With thanks to Venus Petrov.

5 thoughts on “Curio and Hush reach a settlement

  1. Reading up on this matter, i am astonished and shocked by:
    (a) The boldness of Hush Darkrose to go and falsely claim that she had won an injunction against Gala Phoenix,
    (b) The shamelessness with which Hush Darkrose claimed that she was selling these skins in SL even before she had even created an account (how could she have been selling these skins in 2008, when she created her account in 2010? Did she make a time machine like the one Baldrick put together in “Blackadder: Back & Forth”?),
    (c) The complete lack of any virtue among LL’s staff; all it took for these apes to take down Gala Phoenix’s business was a civil complaint by a thief who even used false claims to have her way. Seriously now, didn’t these morons have the intelligence to investigate the matter just to see if it all added up? And i’m not saying they should play the role of a court of law; i’m saying that they should have at least have done some super-basic research on whether some claims were true (look for UUIDs, texture upload dates, avatar creation dates, that sort of thing – all the tell-tale signs that can give the game away and LL has the tools to find).

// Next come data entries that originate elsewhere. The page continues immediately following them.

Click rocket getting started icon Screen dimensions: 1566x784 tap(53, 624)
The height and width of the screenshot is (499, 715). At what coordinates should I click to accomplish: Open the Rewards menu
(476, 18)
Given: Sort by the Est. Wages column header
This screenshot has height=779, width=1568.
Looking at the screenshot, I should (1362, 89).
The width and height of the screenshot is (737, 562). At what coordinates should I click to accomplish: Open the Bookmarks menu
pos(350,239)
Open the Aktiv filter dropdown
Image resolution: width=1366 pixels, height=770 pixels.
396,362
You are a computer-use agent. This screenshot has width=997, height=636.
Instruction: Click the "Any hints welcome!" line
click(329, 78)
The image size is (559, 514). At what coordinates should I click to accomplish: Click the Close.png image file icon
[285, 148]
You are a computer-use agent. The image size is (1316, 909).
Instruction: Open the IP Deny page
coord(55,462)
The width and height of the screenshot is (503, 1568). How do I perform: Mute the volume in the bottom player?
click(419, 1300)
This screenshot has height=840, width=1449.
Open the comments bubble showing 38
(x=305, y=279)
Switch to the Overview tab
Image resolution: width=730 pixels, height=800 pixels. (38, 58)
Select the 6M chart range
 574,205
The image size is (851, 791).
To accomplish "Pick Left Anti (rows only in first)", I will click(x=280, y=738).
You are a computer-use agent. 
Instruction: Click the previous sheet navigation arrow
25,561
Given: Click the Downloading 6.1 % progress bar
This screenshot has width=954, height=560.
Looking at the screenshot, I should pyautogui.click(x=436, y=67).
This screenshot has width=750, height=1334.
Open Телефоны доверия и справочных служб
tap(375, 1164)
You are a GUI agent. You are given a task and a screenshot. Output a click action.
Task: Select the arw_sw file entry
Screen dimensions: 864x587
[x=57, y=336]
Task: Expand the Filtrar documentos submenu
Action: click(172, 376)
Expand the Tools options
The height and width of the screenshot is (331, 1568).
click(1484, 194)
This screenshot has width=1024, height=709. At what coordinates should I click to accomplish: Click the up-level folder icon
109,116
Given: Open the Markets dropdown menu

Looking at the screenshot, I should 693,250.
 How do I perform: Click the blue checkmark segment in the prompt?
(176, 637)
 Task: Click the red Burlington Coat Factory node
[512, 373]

    Now, i understand full well why The Register filed SL as a failure. It is a failure, Mistress, because it has failed to inspire its users to trust the company behind it. The Curio/Hush case was, to a huge degree, a fiasco on the part of LL; they showed they can be goaded into punishing an honest creator, in favour of a content thief. They showed they cannot be trusted by their userbase – creators and consumers alike. If this sort of thing (LL taking the side of the thief and punishing the victim of theft simply because its staff is too stupid, lazy, incompetent and just plain retarded to investigate the validity of the claimant’s complaint) can happen to a well-known and established creator like Gala Phoenix, it can happen to anyone. How can a content creator trust that LL will act like an ISP worth its salt?

    In three blog posts of mine, i’ve railed (and stand by every statement and remark i’ve made there) against content creators’ paranoia that led them to purchase and deploy scamware/spyware like the RedZone and the Gemini CDS Ban Relay (and both of these systems have been created by persons of dubious reliability and moral fibre – zFire Xue is a convicted fraudster and Skills Hak was involved in the Emerald Viewer fiasco).

    What would have been the proper course of action then, Mistress?

    (a) Investigate – content creation dates etc.
    (b) Ask both sides to show the goods in question and have them properly examined.
    (c) Decide accordingly.

    Had LL taken this course, Hush Darkrose would have been permabanned for abusing the abuse report system, wasting LL’s time and trying to game the system.

    They didn’t. And then, to cover their own backside for failing to protect the victim of content theft, they turned (and continue to turn) a blind eye to creators of spyware/scamware like the RedZone and the Gemini CDS Ban Relay, and they turn a blind eye to vigilantes and little Hitlers like the “Justice League Unlimited” whose actions resemble Greek neo-nazi gang “Golden Dawn” (and, basically, the JLU is nothing but a bunch of griefers whose actions should be considered as defamatory against the superheroes they have based their appearances on).

    So, LL has failed to protect content creators and it keeps on failing to protect users’ privacy and peace from the antics of the JLU griefer gang. If it continues like that, the annual region loss will start approaching figures like 20% and 30%. You see, i think it’s not only the tier price that drives users away from SL; it’s also LL’s continued failure to build a relationship characterized by mutual trust with its users. And here’s another failure on behalf of LL; it has historically failed to see its users as customers.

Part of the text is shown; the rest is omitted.